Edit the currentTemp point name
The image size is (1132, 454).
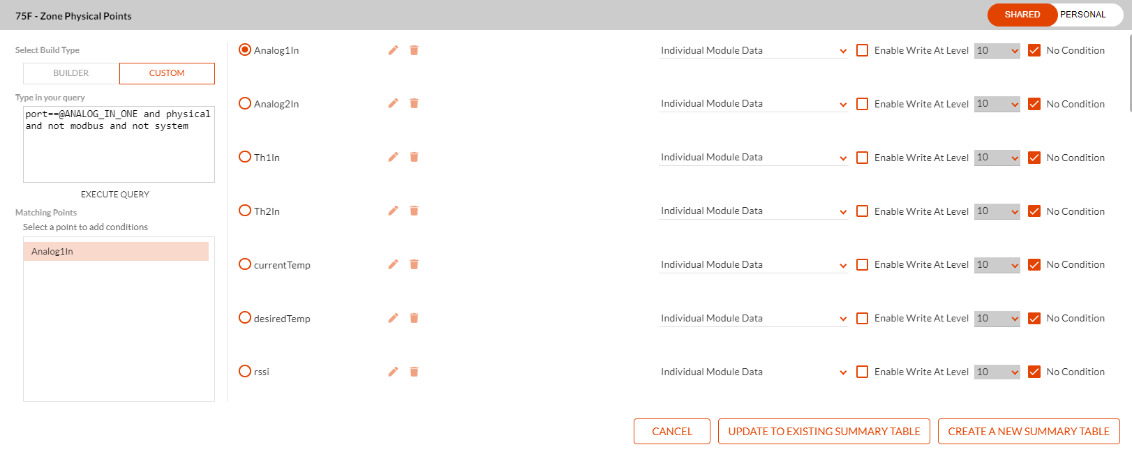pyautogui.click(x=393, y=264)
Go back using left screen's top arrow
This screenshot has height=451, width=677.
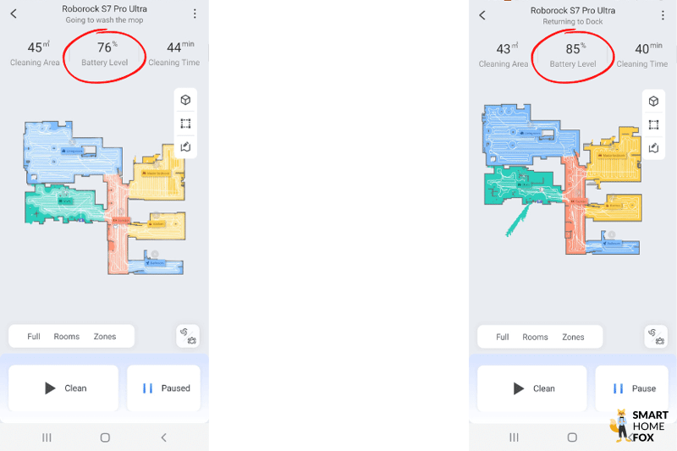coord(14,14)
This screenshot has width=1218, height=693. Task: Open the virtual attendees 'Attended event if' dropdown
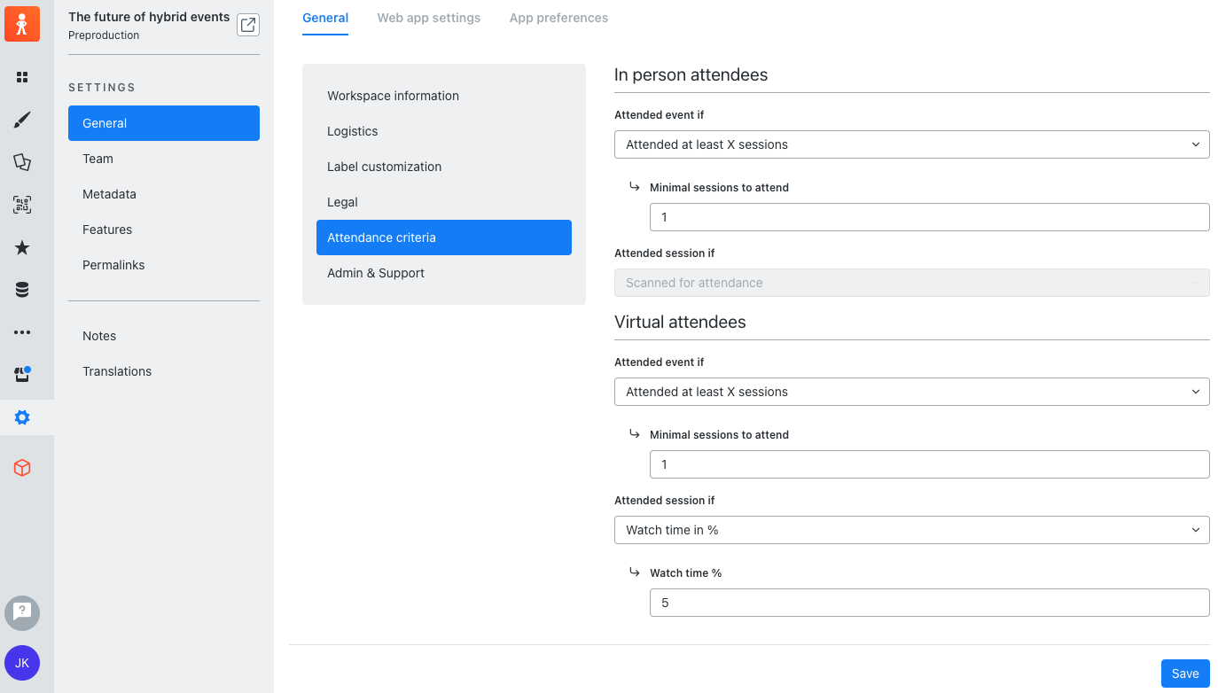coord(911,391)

* * * *

Copy exactly, and only, the lines from the line containing "This screenshot has width=1218, height=693." through the final line of the material above, with no pictures.

RESPONSE AREA:
This screenshot has width=1218, height=693. Task: Open the virtual attendees 'Attended event if' dropdown
coord(911,391)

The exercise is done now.